10.2 Notices. All notices, consents, requests and demands to
or upon the respective parties hereto to be effective shall be in writing and,
unless otherwise expressly provided herein, shall be deemed to have been duly
given or made when delivered by hand, or three Business Days after being
deposited in the mail, certified mail, return receipt requested, postage
prepaid, or, in the case of telecopy notice, when sent, addressed as follows in
the case of Toy Biz and the Administrative Agent, and as set forth in Schedule
I hereto in the case of each of the other parties hereto, or to such address or
other address as may be hereafter notified by any of the respective parties
hereto or any future holders of the Loans, the Letters of Credit or the Notes:
Toy Biz: Toy Biz, Inc.
000 Xxxxx Xxxxxx
Xxx Xxxx, Xxx Xxxx 00000
Attention: Chief Financial Officer
Telecopy: (000) 000-0000
The Administrative
Agent: The Chase Manhattan Bank
000 Xxxx Xxxxxx - 00xx Xxxxx
Xxx Xxxx, Xxx Xxxx 00000
Attention: Xx. Xxxxxx Xxxx - Special Loan Group
Telecopy: (000) 000-0000
with a copy to: The Chase Manhattan Bank
Xxx Xxxxx Xxxxxxxxx Xxxxx
Xxx Xxxx, Xxx Xxxx 00000
Attention: Xx. Xxxxx Xxxxxxxxxx - Agency
Services Group
Telecopy: (212) [________________]
provided that any notice, request or demand to or upon the Administrative Agent
pursuant to Sections 2, 2A and 3 shall not be effective until received.

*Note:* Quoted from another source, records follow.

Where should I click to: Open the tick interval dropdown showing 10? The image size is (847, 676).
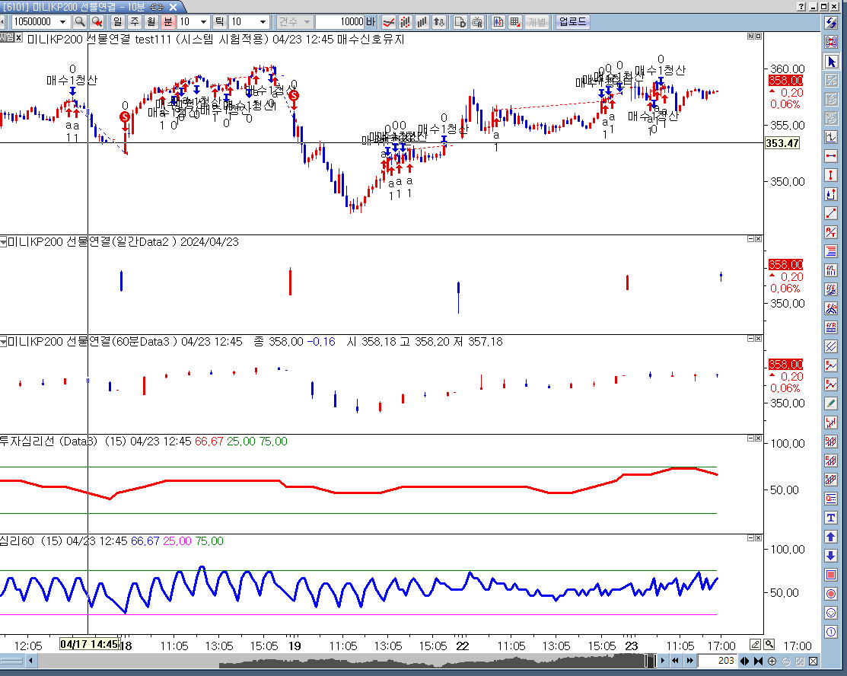click(x=263, y=22)
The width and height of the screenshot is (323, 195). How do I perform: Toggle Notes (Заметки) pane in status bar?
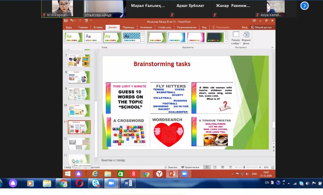(171, 167)
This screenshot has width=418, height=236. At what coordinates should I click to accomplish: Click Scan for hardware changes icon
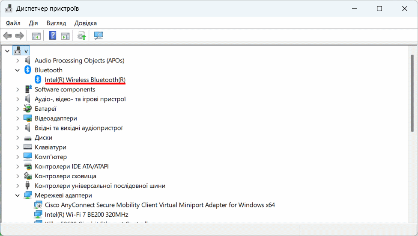click(x=99, y=35)
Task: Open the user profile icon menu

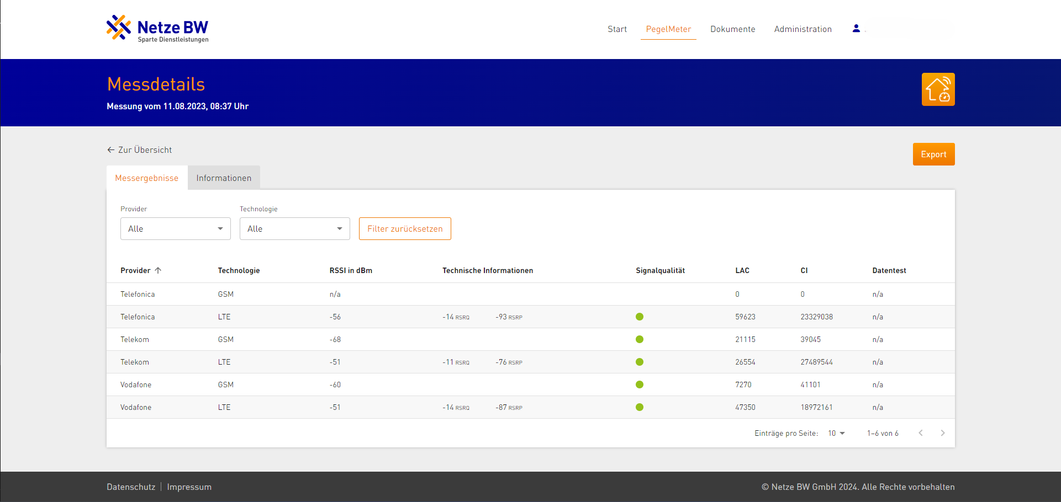Action: (856, 29)
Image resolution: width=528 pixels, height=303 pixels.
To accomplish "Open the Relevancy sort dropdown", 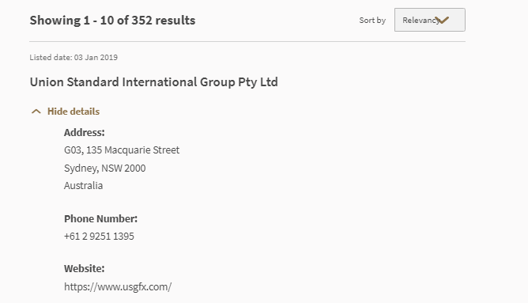I will [x=430, y=20].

10.3 No Waiver; Cumulative Remedies. No failure to exercise
and no delay in exercising, on the part of the Administrative Agent or any
Bank, any right, remedy, power or privilege hereunder, shall operate as a
waiver thereof; nor shall any single or partial exercise of any right, remedy,
power or privilege hereunder preclude any other or further exercise thereof or
the exercise of any other right, remedy, power or privilege. The rights,
remedies, powers and privileges herein provided are cumulative and not
exclusive of any rights, remedies, powers and privileges provided by law.

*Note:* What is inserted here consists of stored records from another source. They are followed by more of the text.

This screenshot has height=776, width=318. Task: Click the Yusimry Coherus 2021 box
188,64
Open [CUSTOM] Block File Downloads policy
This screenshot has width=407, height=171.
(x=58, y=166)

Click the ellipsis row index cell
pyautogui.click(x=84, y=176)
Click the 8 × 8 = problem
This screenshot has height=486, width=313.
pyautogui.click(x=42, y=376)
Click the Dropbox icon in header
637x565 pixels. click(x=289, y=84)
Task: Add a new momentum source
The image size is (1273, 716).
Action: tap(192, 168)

10.4 Survival of Representations and Warranties. All
representations and warranties made hereunder and in any document, certificate
or statement delivered pursuant hereto or in connection herewith shall survive
the execution and delivery of this Agreement and the Notes.
10.5 Payment of Expenses and Taxes. Toy Biz agrees (a) to pay
or reimburse the Administrative Agent for all of its reasonable out-of-pocket
costs and expenses incurred
in connection with the preparation, execution and delivery of, and any
amendment, supplement or modification to, any Credit Document and any other
documents prepared in connection herewith, and the consummation of the
transactions contemplated hereby and thereby (including, without limitation,
the fees and disbursements of primary counsel and local counsel to the
Administrative Agent, but not including any fees and expenses of counsel to the
Banks), (b) to pay or reimburse each Bank and the Administrative Agent for all
its reasonable costs and expenses incurred in connection with the enforcement
or preservation of any rights under the Credit Documents and any such other
documents, including, without limitation, fees and disbursements of counsel
(including, without limitation, the reasonable invoiced allocated costs and
expenses of in-house legal counsel or staff determined in good faith) to the
Administrative Agent and to the Banks, (c) to pay, indemnify, and to hold each
Bank and the Administrative Agent harmless from, any and all recording and
filing fees and any and all liabilities with respect to, or resulting from any
delay in paying, stamp, excise and other similar taxes, if any, if legal, which
may be payable or determined to be payable in connection with the execution and
delivery of, or consummation of any of the transactions contemplated by, or any
amendment, supplement or modification of, or any waiver or consent under or in
respect of, the Credit Documents and any such other documents, and (d) to pay,
indemnify, and hold each Bank, the Administrative Agent and the officers,
directors, employees and agents thereof, harmless from and against any and all
other liabilities, obligations, losses, damages, penalties, actions, judgments,
suits, costs, expenses or disbursements of any kind or nature whatsoever with
respect to the execution, delivery, consummation, enforcement, performance and
administration of the Credit Documents and the use by Toy Biz of the proceeds
of the Loans, the Letters of Credit and other extensions of credit hereunder
(all of the foregoing, collectively, the "Indemnified Liabilities"), provided
that Toy Biz shall have no obligation hereunder with respect to Indemnified
Liabilities arising from (i) the gross negligence or willful misconduct of any
such Bank or of the Administrative Agent, (ii) legal proceedings commenced
against any such Bank or against the Administrative Agent by any security
holder or creditor (other than Toy Biz and its Subsidiaries and Affiliates)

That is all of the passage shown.